Policy Proposal 2008-6
Title: Emergency Transfer Policy for IPv4 Addresses
Submitted: 15 August 2008
Assessment: 8 October 2008

ARIN Staff Assessment

The assessment of this proposal includes comments from ARIN staff and
the ARIN General Counsel. It contains analysis of procedural, legal, and
resource concerns regarding the implementation of this policy proposal
as it is currently stated. Any changes to the language of the proposal
may necessitate further analysis by staff and Counsel.

I. Proposal

Policy Proposal is available below and at:

II. Proposal Summary

ARIN staff understands that this policy would create a second set of
transfer requirements when implemented. A resource holder deemed
legitimate by ARIN may transfer IPv4 addresses to a recipient that
qualifies for IPv4 addresses as long as the original block isn't broken
into more than four blocks.

III. Comments

A. ARIN Staff

1. The meaning of "without the active involvement of ARIN" in the first
sentence is unclear and should be further defined by the author.

2. Section 1 indicates the transfer must be done by the "legitimate and
exclusive holder of those resources". The term “legitimate and exclusive
holder” is vague and must be clearly defined with accompanying criteria
to help staff determine who is eligible to transfer resources under this

3. Section 2 says that the recipient must have “documented operational
need in accordance with current ARIN policy”. Current ARIN policies do
not allow the issuance of /23s and /24s with the exception of the
micro-allocation policy. This would indicate that no organization would
be allowed to transfer /23s and /24s under this policy unless they could
qualify under the micro-allocation policy which has very limited

4. This policy would become 8.4 in the NRPM and not 8.2.1 as indicated.
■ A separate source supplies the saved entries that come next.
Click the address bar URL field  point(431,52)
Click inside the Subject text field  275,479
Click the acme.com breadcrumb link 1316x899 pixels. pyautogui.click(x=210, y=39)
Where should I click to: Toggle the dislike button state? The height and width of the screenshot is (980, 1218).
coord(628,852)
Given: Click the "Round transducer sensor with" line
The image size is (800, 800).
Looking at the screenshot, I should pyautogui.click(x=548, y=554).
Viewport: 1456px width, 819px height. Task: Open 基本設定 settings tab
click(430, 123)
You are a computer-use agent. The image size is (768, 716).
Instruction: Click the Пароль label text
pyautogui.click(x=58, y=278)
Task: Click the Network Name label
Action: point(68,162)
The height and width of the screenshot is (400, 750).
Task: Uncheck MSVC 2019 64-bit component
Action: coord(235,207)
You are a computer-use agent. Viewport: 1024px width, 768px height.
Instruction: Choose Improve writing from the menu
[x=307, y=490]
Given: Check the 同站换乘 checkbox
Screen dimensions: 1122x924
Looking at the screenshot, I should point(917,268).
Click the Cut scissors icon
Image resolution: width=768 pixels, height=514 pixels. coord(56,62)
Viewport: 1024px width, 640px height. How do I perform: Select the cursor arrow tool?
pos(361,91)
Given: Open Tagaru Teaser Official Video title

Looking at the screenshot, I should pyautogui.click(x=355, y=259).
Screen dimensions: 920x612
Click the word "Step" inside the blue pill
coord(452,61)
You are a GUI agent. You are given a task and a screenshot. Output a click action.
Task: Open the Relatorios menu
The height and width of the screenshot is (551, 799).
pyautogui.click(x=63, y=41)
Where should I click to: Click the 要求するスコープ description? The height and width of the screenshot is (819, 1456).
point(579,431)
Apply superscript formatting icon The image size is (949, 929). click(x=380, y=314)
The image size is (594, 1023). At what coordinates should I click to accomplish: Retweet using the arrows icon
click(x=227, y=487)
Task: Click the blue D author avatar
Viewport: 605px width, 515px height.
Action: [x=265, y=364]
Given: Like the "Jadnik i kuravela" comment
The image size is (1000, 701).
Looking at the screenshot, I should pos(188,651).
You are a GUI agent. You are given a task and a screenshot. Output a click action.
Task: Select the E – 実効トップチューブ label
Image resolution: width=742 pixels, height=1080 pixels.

5. This policy proposal addresses the same subject matter as 2008-2.
They both specify requirements that Transferor and address space be
recognized by ARIN, Transferee demonstrate need and Transferee sign an
RSA. Additionally, they both include provisions on deaggregation,
minimum prefix size and directory services. They are distinguishable in
a number of other respects: for example, this policy would only be in
effect for three (3) years from its implementation, unlike 2008-2, and
it does not include specific criteria on matters such as facilitating
and establishing eligibility for the transfer. For a complete list of
differences, see comparison attached.

B. ARIN General Counsel

Counsel believes passage of an additional, more permissive transfer
policy would reduce potential legal risks and costs to ARIN arising from
transfer disputes as available IPv4 address space is depleted.
Specifically, counsel believes passage of 2008-2 or 2008-6 is better for
ARIN than continuing its current policy that is highly restrictive in
the right of parties to transfer number resources.

We now turn to more specific concerns of this particular transfer policy.

This policy is a major departure from existing ARIN policy which has
generally prohibited transfers except in specific, limited
circumstances. We therefore address the overall intent of the policy
from a legal perspective.

The first legal concern in evaluating the specifics of any transfer
policy is whether it is consistent with antitrust law. Currently, this
policy does not create concerns. By creating a white market for transfer
of v4 resources, the policy arguably advances competition. In this
regard, there is no difference between 2008-2 and 2008-6.

Second, any new policy should be consistent with the legal theory of the
Internet community that numbers are not "owned." We have no concerns
about the language of this proposal in this regard. In this regard,
there is no difference between 2008-2 and 2008-6.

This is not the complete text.